## [Kutipan Pilihan]
==*==

Selasa, 10 Januari 2012

UWAIS AL-QORNI


cerita sufi
Pada zaman Nabi Muhammad saw, di Negeri Yaman ada seorang pemuda yang bernama Uwais Al-Qorni. Pemuda miskin yang hidup bersama ibunya ini dikenal sangat sholeh, disela-sela kesibukannya mencari nafkah sebagai penggembala ternak (onta dan domba) milik orang lain ia tidak lalai merawat dan mengurus ibunya. Sebab tidak ada lagi sanak famili yang dimiliki dan sejak kecil ia telah yatim. Satu-satunya keluarga yang masih ia miliki hanyalah ibundanya yang sudah tua dan menderita kebutaan dan tuli.
Upah yang ia terima dari menggembala ternak hanya cukup buat hidup dengan ibunya, bila ada kelebihan sering ia berikan kepada tetangganya yang membutuhkan. Oleh karena itu walaupun ia seorang pemuda miskin namun sangat disenangi dan dihormati oleh tetangganya.
Ajaran Islam yang mendidik dan mengajarkan akhlak yang luhur, dalam waktu yang relatif singkat memperoleh simpati dan telah memiliki penganut yang cukup banyak di Negeri Yaman. Demikian pula dengan Uwais Al-Qorni, ia telah mengenal dan mengamalkan ajaran tersebut dengan tekun. Adapun cerita tentang Nabi sering ia dengar dari para tetangga yang telah berkunjung ke Madinah. Pada masa itu sudah banyak penduduk Yaman yang berkunjung ke Madinah untuk bertemu Nabi saw, mereka ingin menerima ajaran langsung dari Beliau saw, yang kemudian akan mereka sebar luaskan setelah kembali di Negerinya.
Ketika Uwais Al-Qorni mendengar berita tentang perang uhud, yang menyebabkan Nabi Muhammad saw mendapat cedera karena terkena lemparan batu dan giginya patah, maka segera ia menggetok giginya dengan batu hingga patah. Demikianlah kecintaan Uwais Al Qorni terhadap Rasululloh saw.

==*==

## [Data Terkumpul]
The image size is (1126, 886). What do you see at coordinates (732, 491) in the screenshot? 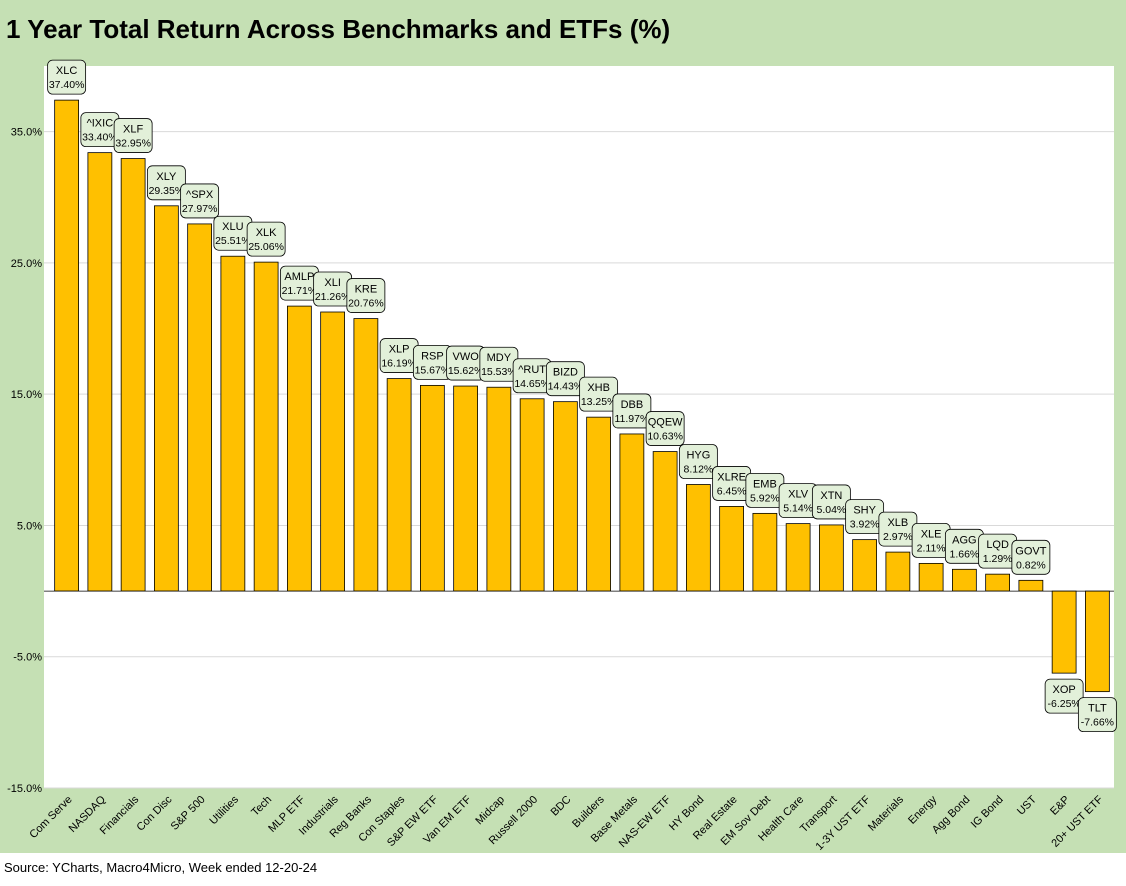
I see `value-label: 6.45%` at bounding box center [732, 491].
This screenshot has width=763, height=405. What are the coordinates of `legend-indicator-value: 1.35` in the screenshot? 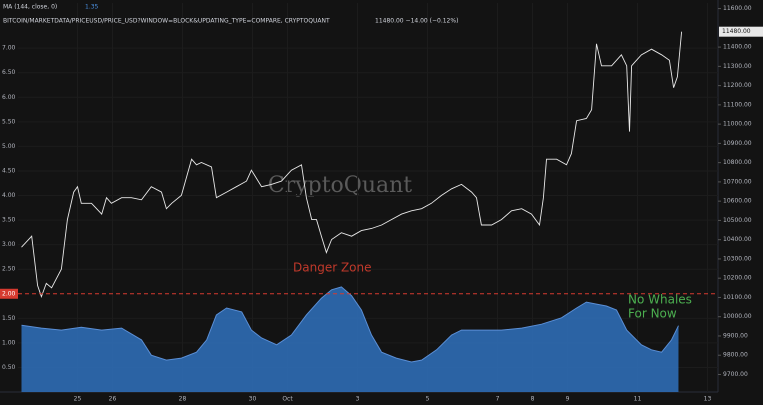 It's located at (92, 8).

==*==

## [Petunjuk Tugas 1]
Sebutkan semua keadaan ibunda Uwais yang disebutkan dalam kisah Uwais Al-Qorni.
## [Petunjuk Tugas 2]
Tuliskan kembali tanpa perubahan bagian kisah Uwais Al-Qorni yang dibuka dengan kata-kata "Ajaran Islam yang" dan ditutup dengan "kembali di Negerinya.".
Daftar tersebut sama sekali tidak berperan di sini.

## [Ruang Jawaban 1]
Sudah tua, buta, dan tuli.

## [Ruang Jawaban 2]
Ajaran Islam yang mendidik dan mengajarkan akhlak yang luhur, dalam waktu yang relatif singkat memperoleh simpati dan telah memiliki penganut yang cukup banyak di Negeri Yaman. Demikian pula dengan Uwais Al-Qorni, ia telah mengenal dan mengamalkan ajaran tersebut dengan tekun. Adapun cerita tentang Nabi sering ia dengar dari para tetangga yang telah berkunjung ke Madinah. Pada masa itu sudah banyak penduduk Yaman yang berkunjung ke Madinah untuk bertemu Nabi saw, mereka ingin menerima ajaran langsung dari Beliau saw, yang kemudian akan mereka sebar luaskan setelah kembali di Negerinya.